Once the other two hikers Brian and Anson made it to us they took out extra jackets they had so we could cover Jason with jackets to prevent hypothermia. Brian an Anson logged GPS coordinates and gave them to Tyler and I so they could hike back up and get phone reception. Luckily Marc had one bar on his phone and was able to reach 911 and confirm a helicopter rescue was on their way to us.
After 20 minutes we started to hear in the distance the sound of the helicopter coming near. Finally help had arrived but not just yet. The helicopter made a first pass and didn't see us and moved off to search other parts of the sounding area. So Marc called back 911 several times to help give them our GPS coordinates and an idea of our surroundings. Finally after 45 mins of them searching, we were found.
They waved at us to let us know they had seen us. Jason, still going in and out of sleep and being awake but non-responsive, was starting to shiver because of the cold and his down jacket becoming wet and losing its thermal protection.
The helicopter made a swoop in and lowered down two volunteer rescue personnel and a stretcher basket for Jason. The heli had to then leave and go down the mountain to refuel before coming back. All of the guys assisted in stabilizing Jason digging a trough for the basket and wrapping him up to keep him warm. We finally got him into the basket and strapped down. We waited about 30-40 minutes for the heli to get back. Then they brought one rescuer up and then Jason in the basket next.

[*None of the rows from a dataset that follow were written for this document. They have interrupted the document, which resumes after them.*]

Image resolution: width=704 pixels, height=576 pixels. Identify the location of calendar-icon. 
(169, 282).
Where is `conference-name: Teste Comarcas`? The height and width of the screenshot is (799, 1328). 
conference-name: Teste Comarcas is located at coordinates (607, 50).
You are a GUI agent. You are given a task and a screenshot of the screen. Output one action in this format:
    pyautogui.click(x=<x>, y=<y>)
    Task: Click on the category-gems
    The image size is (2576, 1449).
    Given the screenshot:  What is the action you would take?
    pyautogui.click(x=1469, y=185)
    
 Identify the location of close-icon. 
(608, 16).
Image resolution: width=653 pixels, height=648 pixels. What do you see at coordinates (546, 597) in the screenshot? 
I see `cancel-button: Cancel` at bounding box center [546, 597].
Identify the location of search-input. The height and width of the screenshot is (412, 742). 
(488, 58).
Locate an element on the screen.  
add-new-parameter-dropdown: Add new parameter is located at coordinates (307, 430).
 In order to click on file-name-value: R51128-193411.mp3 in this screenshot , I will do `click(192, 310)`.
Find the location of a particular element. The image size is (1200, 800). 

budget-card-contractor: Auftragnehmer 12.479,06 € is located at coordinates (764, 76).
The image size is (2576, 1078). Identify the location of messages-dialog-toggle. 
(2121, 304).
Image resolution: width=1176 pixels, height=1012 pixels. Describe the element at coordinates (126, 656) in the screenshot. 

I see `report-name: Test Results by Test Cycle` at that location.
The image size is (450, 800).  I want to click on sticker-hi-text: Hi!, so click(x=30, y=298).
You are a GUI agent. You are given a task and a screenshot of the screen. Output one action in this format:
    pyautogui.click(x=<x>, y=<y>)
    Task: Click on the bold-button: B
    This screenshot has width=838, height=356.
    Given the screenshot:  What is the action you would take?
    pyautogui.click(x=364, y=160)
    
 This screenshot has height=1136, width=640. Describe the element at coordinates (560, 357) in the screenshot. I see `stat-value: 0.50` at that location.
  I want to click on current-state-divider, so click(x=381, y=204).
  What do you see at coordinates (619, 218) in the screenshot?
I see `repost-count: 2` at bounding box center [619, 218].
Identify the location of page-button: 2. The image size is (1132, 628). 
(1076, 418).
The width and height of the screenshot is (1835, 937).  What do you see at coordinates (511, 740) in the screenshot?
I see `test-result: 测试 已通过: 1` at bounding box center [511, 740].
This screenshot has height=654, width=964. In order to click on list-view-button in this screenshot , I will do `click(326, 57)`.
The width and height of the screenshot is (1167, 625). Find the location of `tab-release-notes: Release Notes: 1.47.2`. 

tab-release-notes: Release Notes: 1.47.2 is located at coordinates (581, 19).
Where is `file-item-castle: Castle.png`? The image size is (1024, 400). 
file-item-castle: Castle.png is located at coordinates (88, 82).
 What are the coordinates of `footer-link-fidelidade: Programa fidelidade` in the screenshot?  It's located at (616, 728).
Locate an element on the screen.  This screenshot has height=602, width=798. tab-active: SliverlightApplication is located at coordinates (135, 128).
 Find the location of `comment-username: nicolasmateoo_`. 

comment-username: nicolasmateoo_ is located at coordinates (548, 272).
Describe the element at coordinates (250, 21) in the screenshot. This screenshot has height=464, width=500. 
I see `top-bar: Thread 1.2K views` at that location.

They had a rope attached to the basket to keep it from spinning in the wash of air coming off of the helicopter blades. He was about 60% of the way up when the rope to help stabilize came off and they had to keep bringing him up.The basket started to spin as it got closer and petrified me as I was hoping nothing bad would happen and Jason would stay secure in the basket. Luckily they grabbed the spinning basket and secured him into the heli. Up went the second rescue personnel and off went the chopper. The three other hikers and myself made our way back up the hillside back up to the hillside where Brian's wife was waiting for us all.
We took turns carrying Jason's backpack down the mountain to the bottom of Ice House Canyon to the cars.
All I can say is how thankful I am for all five of those hikers to be there that day to help me find Jason and to the volunteer helicopter rescue team who came in and brought Jason to safety. Thank You to Yvonne, Marc, Brian and Anson for your amazing help. Thank you to the mountain spirits for not taking Jason's life.